Speed solving has absolutely nothing to do with intelligence. It's about recognizing patterns, reflexes, dexterity and muscle memory. The only part that would require some deductory skills is probably planning the cross and possible x/xx/xxxcrosses, but you dont see even Feliks doing those at all solves. Only when he recognizes the pattern. F2L in sub 4 seconds does not leave much time to think, again recognizing patterns. OLL/PLL, dont even need to argue here.


----------



## pipkiksass (Dec 3, 2013)

windhero said:


> Speed solving has absolutely nothing to do with intelligence. It's about recognizing patterns, reflexes, dexterity and muscle memory. The only part that would require some deductory skills is probably planning the cross and possible x/xx/xxxcrosses, but you dont see even Feliks doing those at all solves. Only when he recognizes the pattern. F2L in sub 4 seconds does not leave much time to think, again recognizing patterns. OLL/PLL, dont even need to argue here.

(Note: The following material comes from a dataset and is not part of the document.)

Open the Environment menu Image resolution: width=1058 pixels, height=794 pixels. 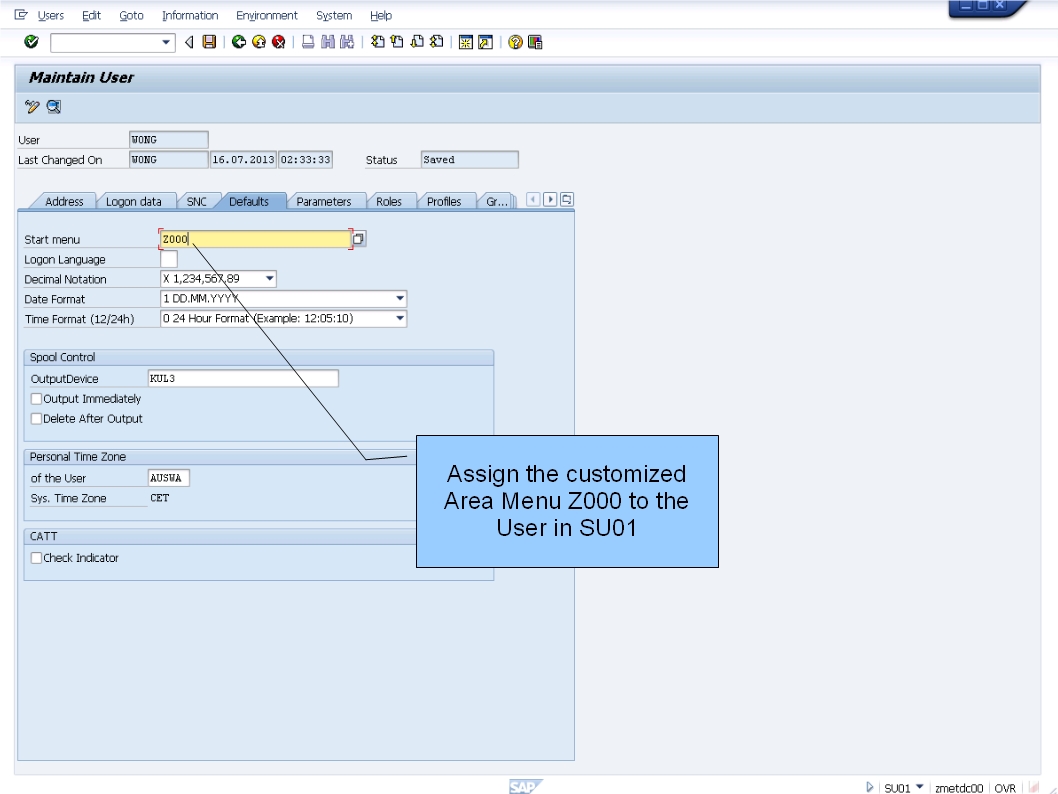point(267,15)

Er... mmkay. Where do I ever say that IQ = intelligence? In fact, I'm quite clearly stating that the opposite is true. And where am I implying that "deductory skills" are either a) required for cubing, or b) represented by IQ?

I agree with what you're saying - but I don't understand why you're quoting my post when you aren't arguing against anything I said.


----------



## windhero (Dec 4, 2013)

pipkiksass said:


> Er... mmkay. Where do I ever say that IQ = intelligence? In fact, I'm quite clearly stating that the opposite is true. And where am I implying that "deductory skills" are either a) required for cubing, or b) represented by IQ?
> 
> I agree with what you're saying - but I don't understand why you're quoting my post when you aren't arguing against anything I said.

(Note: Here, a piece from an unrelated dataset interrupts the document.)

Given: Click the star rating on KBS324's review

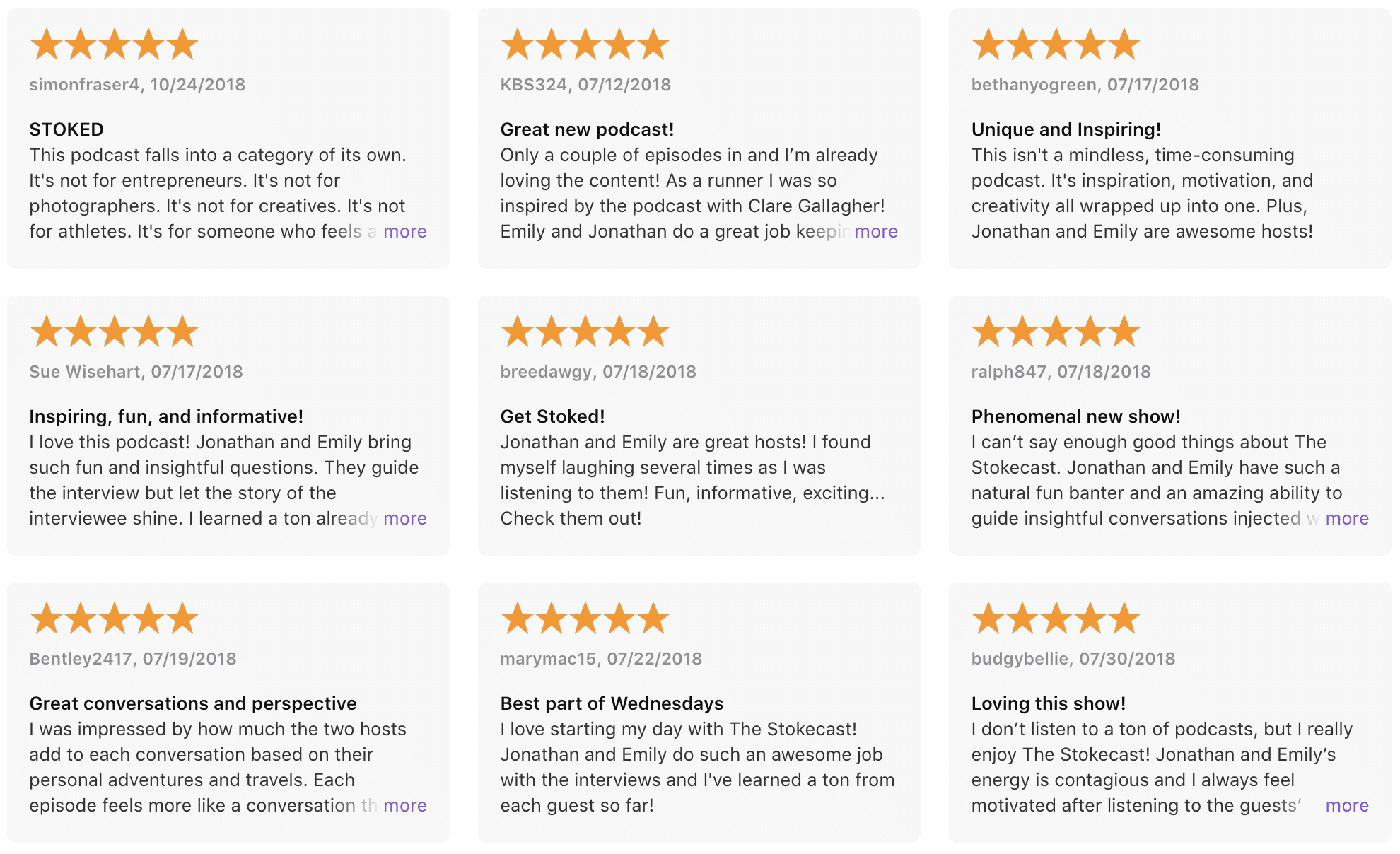Looking at the screenshot, I should [585, 45].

That single word is what you picked from my argument? You talked about understanding rotation, mirroring and symmetry being invaluable for cubing, which just isnt true in terms of speedsolving.

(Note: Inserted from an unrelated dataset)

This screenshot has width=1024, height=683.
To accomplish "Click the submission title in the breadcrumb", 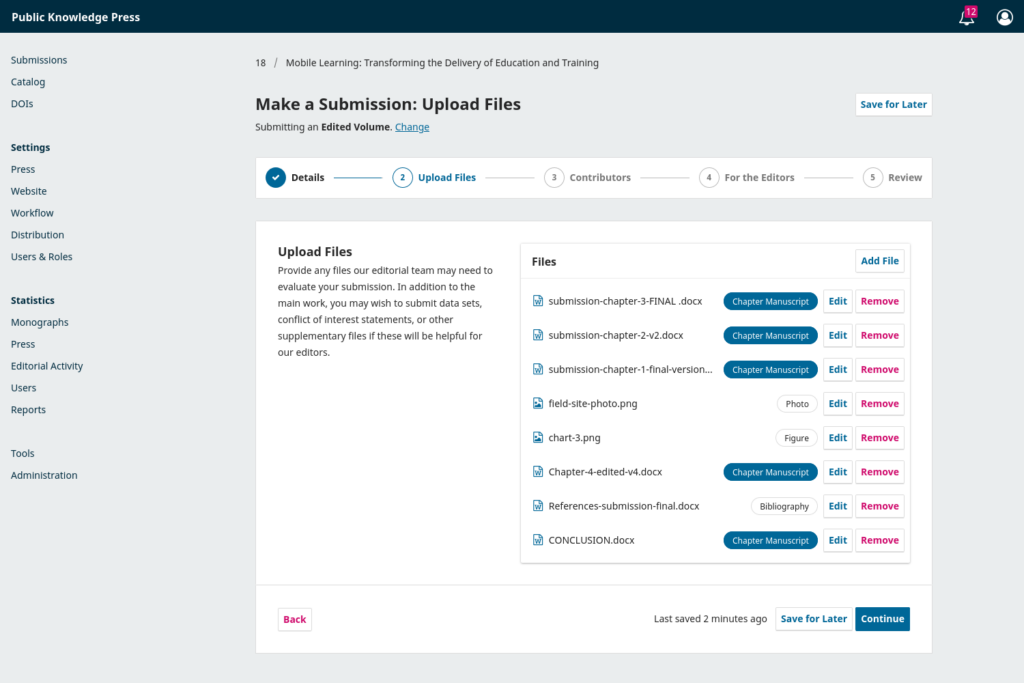I will point(441,62).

The IQ test has nothing to do with those things either. The properties tested in the regular Mensa test are more about understanding patterns, not recognizing them. One could argue that FMC could be easier for a cuber that has scored a high IQ but it has nothing to do with speed. A good FMCer is by no means certainly a good speed solver.


----------



## pipkiksass (Dec 4, 2013)

windhero said:


> That single word is what you picked from my argument?



At least I picked a word you actually used!!!



windhero said:


> You talked about understanding rotation, mirroring and symmetry being invaluable for cubing, which just isnt true in terms of speedsolving.



Did I?



pipkiksass said:


> a large component of IQ testing is the *recognition *of shapes in rotation, mirroring, and symmetry.



Nope, I didn't!



windhero said:


> The IQ test has nothing to do with those things either.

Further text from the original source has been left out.